— Aim of the task —
Which lines run from the one containing "How do I perform: Click the" to the last line of the entries? Return them exactly, with nothing more.

Items from a data source:
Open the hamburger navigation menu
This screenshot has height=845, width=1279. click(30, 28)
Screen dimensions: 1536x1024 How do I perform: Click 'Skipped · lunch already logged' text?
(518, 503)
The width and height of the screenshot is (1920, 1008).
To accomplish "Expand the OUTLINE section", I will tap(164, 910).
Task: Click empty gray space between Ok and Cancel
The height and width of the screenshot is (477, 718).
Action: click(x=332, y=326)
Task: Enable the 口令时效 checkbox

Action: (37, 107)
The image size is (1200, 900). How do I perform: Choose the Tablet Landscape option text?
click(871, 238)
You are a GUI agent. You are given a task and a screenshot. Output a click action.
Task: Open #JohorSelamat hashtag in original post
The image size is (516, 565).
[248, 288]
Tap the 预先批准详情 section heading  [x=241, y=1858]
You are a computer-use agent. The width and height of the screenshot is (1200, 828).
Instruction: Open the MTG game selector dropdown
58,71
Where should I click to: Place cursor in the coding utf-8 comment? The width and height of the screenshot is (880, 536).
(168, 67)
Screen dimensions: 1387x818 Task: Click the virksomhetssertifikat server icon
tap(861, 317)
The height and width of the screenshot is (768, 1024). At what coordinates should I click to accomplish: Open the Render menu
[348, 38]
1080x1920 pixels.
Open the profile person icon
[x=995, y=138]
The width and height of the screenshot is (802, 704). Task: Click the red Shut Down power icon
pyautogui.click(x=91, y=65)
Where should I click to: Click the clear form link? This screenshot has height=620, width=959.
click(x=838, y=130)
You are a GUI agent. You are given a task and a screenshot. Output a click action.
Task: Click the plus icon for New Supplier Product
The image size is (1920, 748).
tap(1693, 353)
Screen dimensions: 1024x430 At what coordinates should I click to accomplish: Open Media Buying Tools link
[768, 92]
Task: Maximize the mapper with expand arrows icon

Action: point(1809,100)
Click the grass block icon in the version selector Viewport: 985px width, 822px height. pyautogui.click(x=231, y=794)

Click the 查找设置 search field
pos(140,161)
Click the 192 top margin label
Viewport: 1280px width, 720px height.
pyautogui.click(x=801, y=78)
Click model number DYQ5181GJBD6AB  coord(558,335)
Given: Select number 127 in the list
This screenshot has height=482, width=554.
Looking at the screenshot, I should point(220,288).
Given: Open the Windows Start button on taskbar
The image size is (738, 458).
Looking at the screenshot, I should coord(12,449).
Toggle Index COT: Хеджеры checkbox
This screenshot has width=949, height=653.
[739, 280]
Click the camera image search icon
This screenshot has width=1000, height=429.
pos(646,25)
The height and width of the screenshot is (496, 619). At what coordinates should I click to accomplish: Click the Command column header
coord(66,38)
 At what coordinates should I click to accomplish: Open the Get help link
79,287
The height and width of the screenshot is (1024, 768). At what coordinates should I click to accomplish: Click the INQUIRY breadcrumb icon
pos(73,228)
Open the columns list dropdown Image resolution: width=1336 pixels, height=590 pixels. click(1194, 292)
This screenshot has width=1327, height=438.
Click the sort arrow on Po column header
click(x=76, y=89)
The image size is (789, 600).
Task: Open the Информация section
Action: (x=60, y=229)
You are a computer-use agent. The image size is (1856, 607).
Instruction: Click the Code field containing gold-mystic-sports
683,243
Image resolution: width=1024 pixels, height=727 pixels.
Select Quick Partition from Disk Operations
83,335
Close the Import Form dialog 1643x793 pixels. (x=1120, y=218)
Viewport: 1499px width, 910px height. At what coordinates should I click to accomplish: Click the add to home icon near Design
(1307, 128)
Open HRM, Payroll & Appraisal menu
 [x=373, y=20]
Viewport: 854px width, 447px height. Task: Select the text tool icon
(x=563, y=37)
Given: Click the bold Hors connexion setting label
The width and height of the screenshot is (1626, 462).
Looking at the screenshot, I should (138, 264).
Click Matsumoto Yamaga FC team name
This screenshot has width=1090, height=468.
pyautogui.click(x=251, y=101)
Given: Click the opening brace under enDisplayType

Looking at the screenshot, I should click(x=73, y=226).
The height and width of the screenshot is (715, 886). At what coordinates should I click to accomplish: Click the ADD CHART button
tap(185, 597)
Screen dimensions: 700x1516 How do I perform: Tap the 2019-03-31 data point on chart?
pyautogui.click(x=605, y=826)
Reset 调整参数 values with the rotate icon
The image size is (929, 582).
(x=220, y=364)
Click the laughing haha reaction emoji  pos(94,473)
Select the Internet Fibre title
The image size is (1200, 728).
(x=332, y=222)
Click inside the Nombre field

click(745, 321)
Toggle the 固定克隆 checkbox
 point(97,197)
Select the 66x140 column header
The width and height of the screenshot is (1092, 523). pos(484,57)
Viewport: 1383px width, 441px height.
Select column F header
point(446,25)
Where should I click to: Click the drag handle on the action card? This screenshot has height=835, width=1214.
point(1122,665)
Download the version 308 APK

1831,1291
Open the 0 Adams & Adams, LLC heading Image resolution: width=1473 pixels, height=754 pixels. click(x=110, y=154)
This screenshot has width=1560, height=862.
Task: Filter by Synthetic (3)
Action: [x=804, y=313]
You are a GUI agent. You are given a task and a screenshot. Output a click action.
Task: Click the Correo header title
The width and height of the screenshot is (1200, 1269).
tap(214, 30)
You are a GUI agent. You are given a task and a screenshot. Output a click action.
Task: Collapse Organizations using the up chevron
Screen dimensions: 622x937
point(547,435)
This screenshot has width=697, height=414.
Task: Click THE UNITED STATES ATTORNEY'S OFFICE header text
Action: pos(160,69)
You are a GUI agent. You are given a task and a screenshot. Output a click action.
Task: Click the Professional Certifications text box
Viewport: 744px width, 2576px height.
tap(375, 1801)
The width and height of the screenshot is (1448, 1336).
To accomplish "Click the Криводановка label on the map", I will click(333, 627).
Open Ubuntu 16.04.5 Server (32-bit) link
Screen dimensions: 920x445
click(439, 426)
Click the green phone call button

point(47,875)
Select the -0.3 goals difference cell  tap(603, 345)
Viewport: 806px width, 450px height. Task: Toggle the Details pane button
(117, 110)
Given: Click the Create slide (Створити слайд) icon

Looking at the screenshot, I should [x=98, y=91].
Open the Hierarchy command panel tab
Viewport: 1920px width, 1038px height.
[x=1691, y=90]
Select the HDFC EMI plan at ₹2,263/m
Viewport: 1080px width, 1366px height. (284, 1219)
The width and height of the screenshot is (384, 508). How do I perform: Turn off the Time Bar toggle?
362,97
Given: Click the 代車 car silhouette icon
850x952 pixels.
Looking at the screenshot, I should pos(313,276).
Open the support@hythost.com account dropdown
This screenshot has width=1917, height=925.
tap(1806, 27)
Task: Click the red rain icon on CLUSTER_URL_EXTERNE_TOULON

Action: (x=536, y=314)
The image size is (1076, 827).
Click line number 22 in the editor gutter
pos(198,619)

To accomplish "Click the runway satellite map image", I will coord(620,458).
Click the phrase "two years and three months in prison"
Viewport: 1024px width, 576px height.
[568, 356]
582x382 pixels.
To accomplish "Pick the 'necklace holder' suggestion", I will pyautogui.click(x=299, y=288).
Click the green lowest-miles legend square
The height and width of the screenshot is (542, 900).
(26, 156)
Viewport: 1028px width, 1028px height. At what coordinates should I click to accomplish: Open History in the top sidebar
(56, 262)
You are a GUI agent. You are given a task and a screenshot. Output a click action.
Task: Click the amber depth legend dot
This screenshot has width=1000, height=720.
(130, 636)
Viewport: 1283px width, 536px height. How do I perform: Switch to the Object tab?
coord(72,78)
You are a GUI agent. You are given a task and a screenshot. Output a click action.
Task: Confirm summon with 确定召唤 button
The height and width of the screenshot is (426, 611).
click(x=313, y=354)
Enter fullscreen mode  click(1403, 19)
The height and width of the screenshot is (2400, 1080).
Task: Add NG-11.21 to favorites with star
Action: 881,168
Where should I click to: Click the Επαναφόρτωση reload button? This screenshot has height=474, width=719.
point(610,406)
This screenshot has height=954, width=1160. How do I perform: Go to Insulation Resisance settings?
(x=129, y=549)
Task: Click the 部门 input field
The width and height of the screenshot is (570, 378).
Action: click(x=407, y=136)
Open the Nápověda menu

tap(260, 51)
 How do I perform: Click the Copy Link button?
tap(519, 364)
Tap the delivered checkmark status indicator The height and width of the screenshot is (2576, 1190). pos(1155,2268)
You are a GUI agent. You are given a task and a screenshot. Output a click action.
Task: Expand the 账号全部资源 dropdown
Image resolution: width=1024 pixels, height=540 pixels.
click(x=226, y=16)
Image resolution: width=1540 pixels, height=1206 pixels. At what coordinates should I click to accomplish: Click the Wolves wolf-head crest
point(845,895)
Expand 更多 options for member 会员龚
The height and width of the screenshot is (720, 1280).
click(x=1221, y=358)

— Your solution —
 How do I perform: Click the Copy Link button?
tap(519, 364)
Tap the delivered checkmark status indicator The height and width of the screenshot is (2576, 1190). pos(1155,2268)
You are a GUI agent. You are given a task and a screenshot. Output a click action.
Task: Expand the 账号全部资源 dropdown
Image resolution: width=1024 pixels, height=540 pixels.
click(x=226, y=16)
Image resolution: width=1540 pixels, height=1206 pixels. At what coordinates should I click to accomplish: Click the Wolves wolf-head crest
point(845,895)
Expand 更多 options for member 会员龚
The height and width of the screenshot is (720, 1280).
click(x=1221, y=358)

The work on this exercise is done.